* **Required work**: Write the next part of the motorcycle engine break-in article below, starting right after its last sentence.
━━ Document passage
Here's an article from the late-great Gordon Jennings that I learned a lot from. Enjoy!:

The Break-In Game
, article by Gordon Jennings, Cycle Magazine, May 1997
Two questions have plagued my life as a motojournalist: The first is, "I'm thinking of getting a motorcycle. What shall I buy?" Then comes the second: "How should I break in my new motorcycle?" No satisfactory answer exists for the first question, as preference in such matter is so individual. I don't know anyone well enough to choose a motorcycle for them.
Giving break-in advice is much less dangerous and it's more in my line of work. I believe I can add to the scanty information provided by most owner's manuals. These manuals typically admonish owners to keep engine speed below a certain level and/or refrain from using full throttle. They don't say why the limits are necessary, or what damage might result from non-compliance.
Fortunately for all of us, motorcycle manufacturers have done a lot to solve the special problems of parts beginning life in service.
Their built-in solutions to those problems are so good your new bike's moving parts will settle into peaceful coexistence without much help from you, as speed crazed motojournalists know from long, shameful experience.
New motorcycles delivered into the unkind hands of magazine test riders get no help at all. Careful break-in for most magazine test bikes means no wide-open, red-line running until there are three digits [if that—Ed.] showing on the odometer. That is not a good procedure to follow with a new motorcycle you own and will have to repair if it breaks. But, the fact that 30-plus years of new models have survived magazine guys' abuse speaks volumes for motorcycles' quality.
For the purposes of discussion, I'm going to assume you'd prefer to ease your new motorcycle through its break-in period undamaged. Your best chance of attaining this goal lies in understanding what's happening during those crucial first 500 to 1000 miles.
The tenderest of all new or newly rebuilt engine's tender points is at the scrubbing contacts between rings and cylinder bores.
Actually, it's the top compression ring that gets the big load because it uses pressure on the upper cylinder for its sealing action. Gas pressure above the piston pushes the compression ring down against the bottom of its groove and out against the cylinder wall.
With gas pressure in the upper cylinder at 500 pounds per square inch or even more at part throttle, the load on the oil film separating
ring and cylinder wall is also 500psi. If the ring gets past the oil and into direct contact with the cylinder, friction heating will cause melting at the contact point.
━━━━
━━ Record excerpts
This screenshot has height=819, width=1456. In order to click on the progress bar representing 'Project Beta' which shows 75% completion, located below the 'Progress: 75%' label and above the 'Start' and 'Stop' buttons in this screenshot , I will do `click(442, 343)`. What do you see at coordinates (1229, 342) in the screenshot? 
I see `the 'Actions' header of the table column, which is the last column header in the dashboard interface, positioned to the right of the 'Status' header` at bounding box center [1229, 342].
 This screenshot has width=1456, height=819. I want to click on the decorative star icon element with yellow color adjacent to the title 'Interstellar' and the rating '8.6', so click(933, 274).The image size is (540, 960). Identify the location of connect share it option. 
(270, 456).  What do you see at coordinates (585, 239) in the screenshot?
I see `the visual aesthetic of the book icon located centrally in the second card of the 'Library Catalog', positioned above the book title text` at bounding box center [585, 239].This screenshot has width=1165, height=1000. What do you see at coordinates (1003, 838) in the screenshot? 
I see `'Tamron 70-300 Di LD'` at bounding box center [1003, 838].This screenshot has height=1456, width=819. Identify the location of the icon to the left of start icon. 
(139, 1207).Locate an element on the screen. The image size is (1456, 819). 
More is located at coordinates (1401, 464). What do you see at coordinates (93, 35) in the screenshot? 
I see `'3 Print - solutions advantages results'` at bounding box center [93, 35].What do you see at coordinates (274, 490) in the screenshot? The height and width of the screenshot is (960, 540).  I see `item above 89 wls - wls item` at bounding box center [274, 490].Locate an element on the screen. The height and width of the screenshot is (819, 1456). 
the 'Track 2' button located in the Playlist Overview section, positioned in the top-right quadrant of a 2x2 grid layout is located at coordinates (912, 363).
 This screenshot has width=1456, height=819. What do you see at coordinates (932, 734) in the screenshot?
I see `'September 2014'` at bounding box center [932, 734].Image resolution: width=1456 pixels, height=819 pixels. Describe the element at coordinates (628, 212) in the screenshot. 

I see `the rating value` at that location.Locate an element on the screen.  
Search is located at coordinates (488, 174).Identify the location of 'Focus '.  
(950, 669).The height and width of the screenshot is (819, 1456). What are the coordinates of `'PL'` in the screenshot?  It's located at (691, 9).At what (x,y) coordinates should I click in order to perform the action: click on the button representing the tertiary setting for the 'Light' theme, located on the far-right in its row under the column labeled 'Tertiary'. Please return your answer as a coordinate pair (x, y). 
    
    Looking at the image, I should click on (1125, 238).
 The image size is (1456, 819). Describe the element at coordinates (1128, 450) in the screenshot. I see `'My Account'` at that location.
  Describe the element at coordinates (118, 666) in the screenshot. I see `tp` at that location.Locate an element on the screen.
━━━━
* **Answer to this task**:
What happens next with plain iron rings is that a tiny bead of melted metal from the cylinder becomes welded to the ring's contact face.
The bead, traveling with the ring, then picks up more metal from the cylinder until it grows too large and breaks away from the ring.
Once this separation occurs, the built-up metal particle scores the piston skirt before migrating down to the crankcase, where it does more damage until captured by the oil strainer.
Advances in piston ring technology remove most of the dangers from the break-in period. Today's new engines have their top rings faced with chromium or molybdenum, metals that do not readily friction-weld to an iron cylinder wall. The worst you get from a chrome- or moly-coated ring scrubbing roughness from the cast-iron cylinder bore are some small scratches.
Case iron, of the kind used in cylinders, has a porous microstructure that readily wets with oil and then retains it fairly well. It has
the further advantage of containing numerous small graphite particles, which are themselves a lubricant. Despite these favorable factors it is still necessary to finish the cylinder bore with a relatively coarse-stone hone moved up and down as it spins to make cross-hatched scratches, which hold oil on the cylinder walls and help control oil consumption.
When you're building a racing engine you can finish-hone the bores to be so smooth they don't need a breaking-in. You can't do that in
street-engines, as the smooth bores would soon become polished, and a little roughness is required for oil control. The small volume of
gases cross-hatching leaks past the compression ring, moves oil down to the oil ring, then blows it through the oil return holes to the crankcase. In my racing days, I attempted to raise an engine's compression ratio by heli-arc welding more aluminum to the pistons' crowns. I tested the concept on an old piston, one I carefully measured before adding metal and was gratified to find negligible distortion after the welding. Alas, when I performed the same operation on a new piston it distorted so much down at the skirt as to be utterly unusable.
On a hunch, I placed an old piston and a new one on a tray and slid them into a 500-degree F oven, leaving them in for 30 minutes. The old piston came out of the oven just as it had gone in, but the new piston was badly warped. I should have anticipated this, as complex castings and forgings like pistons end up with a lot of locked-in stresses by the time the manufacturing process is completed.
A new piston's internal stresses are relaxed by heating, and if this occurs with the piston in an oven, but otherwise unrestrained, the metal squirms like mad and ends up distorted. The same piston, closely confined in a cylinder, will take on a shape much better suited to its surroundings. It is not surprising that this should be the case, as even after break-in the pistons in a running engine are a light-interference fit in their bores. Only the oil film between them and cylinders' walls prevents seizing.
Given time, your new motorcycle's pistons will adjust to life of whizzing up and down in cylinders. Heating will relax the locked-in
stresses, and confinement will keep them from warping into aluminum pretzels. Repeated cycles of heating and cooling, as occur when you
ride your new motorcycle and then park it for the night, work the pistons into shape, but they have to be treated with consideration
while still new and nervous. If you pay heed to the advice given in your owner's manual, those pistons will settle in without having
their skirts scuffed or distorted. The rings will appreciate it, too, and if you treat your new motorcycle with enough consideration
to keep the pistons and rings healthy, you won't do any damage to other vulnerable bits, like bearings, gears, and cam followers.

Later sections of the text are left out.